Plaintiffs-appellants Peppers and Fishburne sued defendant-appellee attorney Siefferman, and his former law partner and partnership, for malpractice. The alleged acts of malpractice and damages arising therefrom occurred prior to 1976. A four-year statute of limitation applied. OCGA 9-3-25
(Code Ann. 3-706). Appellants did not commence suit until 1981 and asserted that the statute of limitation was tolled by Siefferman's subsequent fraudulent concealment of his tortious acts. Appellants claim not to have become aware of the alleged malpractice until 1980 when Peppers read in a law school text book a report of a 1972 appellate decision in her case which Siefferman had allegedly mishandled in 1971-73. Appellees' motions for summary judgment were granted, from which this appeal is taken. Held:
1. The result in this case is controlled by Jankowski v. Taylor, Bishop & Lee, 154 Ga. App. 752 (269 SE2d 871)
affirmed by 246 Ga. 804 (273 SE2d 16)
, which also was a suit for legal malpractice in which the defendant attorneys' motion for summary judgment based on the statute of limitation was granted. In affirming we said: "In an action for damages against an attorney at law for unskillfulness or negligence, the statute of limitation runs from the date of the breach of the duty and not from the time when the extent of the resulting injury is ascertained nor from the date of the client's discovery of the error. Here the alleged breach of duty occurred when an [action] . . . was dismissed for lack of prosecution . . . more than four years before the filing of this action. Gould v. Palmer & Read, 96 Ga. 798 (22 SE 583)
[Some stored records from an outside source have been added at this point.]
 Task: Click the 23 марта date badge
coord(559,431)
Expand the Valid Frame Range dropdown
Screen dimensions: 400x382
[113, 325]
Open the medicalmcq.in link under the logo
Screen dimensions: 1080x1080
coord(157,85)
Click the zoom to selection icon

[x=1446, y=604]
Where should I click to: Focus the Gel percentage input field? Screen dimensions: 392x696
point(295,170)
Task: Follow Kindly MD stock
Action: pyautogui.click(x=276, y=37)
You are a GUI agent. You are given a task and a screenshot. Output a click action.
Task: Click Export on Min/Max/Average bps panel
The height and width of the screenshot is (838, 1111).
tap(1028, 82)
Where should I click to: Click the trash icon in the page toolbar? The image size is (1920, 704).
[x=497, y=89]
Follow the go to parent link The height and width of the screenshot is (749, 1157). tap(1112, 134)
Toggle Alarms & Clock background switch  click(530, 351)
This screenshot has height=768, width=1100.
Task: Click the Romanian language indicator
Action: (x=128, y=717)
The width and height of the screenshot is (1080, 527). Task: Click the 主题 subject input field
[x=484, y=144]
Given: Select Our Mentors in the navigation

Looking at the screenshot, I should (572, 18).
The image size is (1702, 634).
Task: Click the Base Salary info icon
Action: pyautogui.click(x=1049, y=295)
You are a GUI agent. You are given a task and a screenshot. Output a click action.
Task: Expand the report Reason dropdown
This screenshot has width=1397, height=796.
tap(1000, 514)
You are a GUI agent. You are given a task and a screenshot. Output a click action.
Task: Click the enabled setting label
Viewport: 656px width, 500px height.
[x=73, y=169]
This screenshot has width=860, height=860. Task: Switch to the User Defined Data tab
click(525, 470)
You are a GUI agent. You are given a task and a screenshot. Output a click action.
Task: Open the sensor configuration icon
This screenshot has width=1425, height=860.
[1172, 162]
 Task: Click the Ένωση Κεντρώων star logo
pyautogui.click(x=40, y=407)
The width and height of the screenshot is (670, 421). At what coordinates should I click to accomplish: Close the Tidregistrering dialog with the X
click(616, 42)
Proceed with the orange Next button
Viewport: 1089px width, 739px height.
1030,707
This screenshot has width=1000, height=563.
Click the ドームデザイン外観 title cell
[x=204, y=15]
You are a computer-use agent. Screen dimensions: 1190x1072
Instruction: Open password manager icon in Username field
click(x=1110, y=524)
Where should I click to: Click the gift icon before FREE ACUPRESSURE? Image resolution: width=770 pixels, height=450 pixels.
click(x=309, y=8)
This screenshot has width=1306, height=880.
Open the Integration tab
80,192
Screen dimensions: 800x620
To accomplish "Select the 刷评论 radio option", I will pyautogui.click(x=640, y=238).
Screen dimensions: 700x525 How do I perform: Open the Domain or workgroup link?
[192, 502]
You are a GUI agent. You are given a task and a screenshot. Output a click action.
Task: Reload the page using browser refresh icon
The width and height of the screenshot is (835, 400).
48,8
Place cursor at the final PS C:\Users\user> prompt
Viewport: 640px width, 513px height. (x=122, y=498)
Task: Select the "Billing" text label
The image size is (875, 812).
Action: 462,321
; Master Mtg. Corp. v. Byers, 130 Ga. App. 97
, 98 (202 SE2d 566
". . . Plaintiffs contend that the defendants fraudulently concealed their breach of duty to plaintiffs and argue this fraudulent concealment serves to toll the running of the statute of limitation which commenced prior to the beginning of the alleged fraudulent concealment. The statute of limitation does not cease to run due to defendants' alleged fraudulent concealment. See in this regard Callaway v. West, 56 Ga. 684, 686." Id. at 755.